__WHAT TO PRODUCE__
Filter the records below, keeping only lines with the string "computer".

__MATERIAL SUPPLIED__
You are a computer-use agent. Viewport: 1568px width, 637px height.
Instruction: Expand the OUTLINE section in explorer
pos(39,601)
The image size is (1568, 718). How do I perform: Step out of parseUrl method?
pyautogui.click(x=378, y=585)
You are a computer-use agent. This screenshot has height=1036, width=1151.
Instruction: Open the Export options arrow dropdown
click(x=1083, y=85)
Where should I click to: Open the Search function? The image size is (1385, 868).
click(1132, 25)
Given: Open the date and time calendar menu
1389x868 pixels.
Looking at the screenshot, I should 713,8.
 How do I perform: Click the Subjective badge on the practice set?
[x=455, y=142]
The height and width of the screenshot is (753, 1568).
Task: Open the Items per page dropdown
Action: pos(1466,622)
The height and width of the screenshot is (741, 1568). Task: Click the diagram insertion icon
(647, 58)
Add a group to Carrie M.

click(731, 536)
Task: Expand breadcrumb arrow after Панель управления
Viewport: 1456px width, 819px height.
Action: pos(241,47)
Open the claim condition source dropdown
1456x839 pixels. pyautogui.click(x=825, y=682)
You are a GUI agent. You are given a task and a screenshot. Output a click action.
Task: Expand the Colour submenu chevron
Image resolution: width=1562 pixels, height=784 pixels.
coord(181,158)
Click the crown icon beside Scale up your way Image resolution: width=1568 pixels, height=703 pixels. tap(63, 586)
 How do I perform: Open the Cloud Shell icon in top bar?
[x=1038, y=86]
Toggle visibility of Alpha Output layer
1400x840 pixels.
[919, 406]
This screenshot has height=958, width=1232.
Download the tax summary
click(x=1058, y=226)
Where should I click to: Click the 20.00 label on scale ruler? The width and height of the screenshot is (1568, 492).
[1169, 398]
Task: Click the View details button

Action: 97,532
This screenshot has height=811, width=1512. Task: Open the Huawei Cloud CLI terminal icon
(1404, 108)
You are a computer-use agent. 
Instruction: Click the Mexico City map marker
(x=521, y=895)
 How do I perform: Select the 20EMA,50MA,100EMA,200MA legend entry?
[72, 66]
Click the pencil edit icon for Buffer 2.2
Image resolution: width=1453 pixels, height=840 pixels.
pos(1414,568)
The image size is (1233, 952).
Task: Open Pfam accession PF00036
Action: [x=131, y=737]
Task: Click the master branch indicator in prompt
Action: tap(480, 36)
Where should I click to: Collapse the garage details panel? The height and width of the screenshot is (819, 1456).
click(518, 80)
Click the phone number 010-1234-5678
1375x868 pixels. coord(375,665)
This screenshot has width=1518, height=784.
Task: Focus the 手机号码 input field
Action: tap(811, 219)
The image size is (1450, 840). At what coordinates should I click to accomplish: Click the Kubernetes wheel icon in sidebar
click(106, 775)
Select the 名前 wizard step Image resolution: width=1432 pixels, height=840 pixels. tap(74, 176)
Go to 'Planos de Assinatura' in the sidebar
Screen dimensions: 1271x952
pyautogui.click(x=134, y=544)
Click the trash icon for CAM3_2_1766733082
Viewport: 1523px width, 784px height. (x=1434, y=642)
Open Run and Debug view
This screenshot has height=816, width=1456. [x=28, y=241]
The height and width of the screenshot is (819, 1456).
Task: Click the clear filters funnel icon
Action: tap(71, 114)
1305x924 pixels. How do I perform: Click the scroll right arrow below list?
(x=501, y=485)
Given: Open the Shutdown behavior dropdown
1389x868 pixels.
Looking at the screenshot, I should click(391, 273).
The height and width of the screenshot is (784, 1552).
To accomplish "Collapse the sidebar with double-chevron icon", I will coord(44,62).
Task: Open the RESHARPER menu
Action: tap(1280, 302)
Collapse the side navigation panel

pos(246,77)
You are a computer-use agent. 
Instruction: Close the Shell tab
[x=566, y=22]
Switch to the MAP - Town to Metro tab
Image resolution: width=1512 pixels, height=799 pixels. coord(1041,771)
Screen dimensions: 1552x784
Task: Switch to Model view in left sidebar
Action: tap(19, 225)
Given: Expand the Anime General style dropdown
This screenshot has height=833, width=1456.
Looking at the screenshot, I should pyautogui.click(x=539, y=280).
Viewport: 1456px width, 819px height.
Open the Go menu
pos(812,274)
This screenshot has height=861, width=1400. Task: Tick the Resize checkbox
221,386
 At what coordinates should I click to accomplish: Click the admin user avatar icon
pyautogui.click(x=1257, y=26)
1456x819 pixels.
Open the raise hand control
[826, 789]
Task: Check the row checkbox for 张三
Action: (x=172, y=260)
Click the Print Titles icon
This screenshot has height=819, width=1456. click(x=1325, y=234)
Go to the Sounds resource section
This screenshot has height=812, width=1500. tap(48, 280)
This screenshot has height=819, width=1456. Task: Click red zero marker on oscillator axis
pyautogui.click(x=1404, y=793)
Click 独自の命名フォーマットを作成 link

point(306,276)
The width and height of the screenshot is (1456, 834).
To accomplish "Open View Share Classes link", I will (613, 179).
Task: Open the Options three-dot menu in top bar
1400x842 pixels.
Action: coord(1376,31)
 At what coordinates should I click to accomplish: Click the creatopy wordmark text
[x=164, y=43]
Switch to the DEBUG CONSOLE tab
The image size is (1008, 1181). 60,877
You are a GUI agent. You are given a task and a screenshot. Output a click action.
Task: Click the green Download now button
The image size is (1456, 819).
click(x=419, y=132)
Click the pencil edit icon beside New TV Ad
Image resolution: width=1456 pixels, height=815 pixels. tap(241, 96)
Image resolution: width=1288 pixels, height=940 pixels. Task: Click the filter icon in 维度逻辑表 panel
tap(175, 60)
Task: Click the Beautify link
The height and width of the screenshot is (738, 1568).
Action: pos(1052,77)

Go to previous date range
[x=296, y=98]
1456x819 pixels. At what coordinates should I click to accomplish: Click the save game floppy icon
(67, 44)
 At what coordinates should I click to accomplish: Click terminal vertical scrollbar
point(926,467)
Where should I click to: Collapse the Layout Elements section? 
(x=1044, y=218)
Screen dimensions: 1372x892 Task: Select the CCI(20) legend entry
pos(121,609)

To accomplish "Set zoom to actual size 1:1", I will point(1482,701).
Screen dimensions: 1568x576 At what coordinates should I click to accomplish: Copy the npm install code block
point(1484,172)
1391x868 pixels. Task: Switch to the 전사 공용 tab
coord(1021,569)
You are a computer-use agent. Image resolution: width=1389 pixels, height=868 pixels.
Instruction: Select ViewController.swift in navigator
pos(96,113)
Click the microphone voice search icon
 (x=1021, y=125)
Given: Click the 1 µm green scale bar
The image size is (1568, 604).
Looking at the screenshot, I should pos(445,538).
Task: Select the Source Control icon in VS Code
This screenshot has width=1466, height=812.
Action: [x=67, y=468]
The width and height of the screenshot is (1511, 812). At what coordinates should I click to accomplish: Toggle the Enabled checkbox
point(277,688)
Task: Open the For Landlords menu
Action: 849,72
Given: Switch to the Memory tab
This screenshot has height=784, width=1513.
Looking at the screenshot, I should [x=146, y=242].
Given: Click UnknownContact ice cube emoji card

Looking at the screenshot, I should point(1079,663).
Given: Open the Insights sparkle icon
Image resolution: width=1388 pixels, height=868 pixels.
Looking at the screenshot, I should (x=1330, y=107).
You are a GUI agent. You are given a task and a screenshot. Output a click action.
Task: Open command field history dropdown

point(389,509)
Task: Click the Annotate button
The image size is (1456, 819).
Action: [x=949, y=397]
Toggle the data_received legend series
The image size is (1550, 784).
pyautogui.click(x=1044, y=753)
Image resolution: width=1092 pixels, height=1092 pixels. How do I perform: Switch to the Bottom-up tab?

__WRITTEN ANSWER__
You are a computer-use agent. Viewport: 1568px width, 637px height.
You are a computer-use agent. This screenshot has height=1036, width=1151.
You are a computer-use agent. 
You are a computer-use agent. 
You are a computer-use agent. Image resolution: width=1389 pixels, height=868 pixels.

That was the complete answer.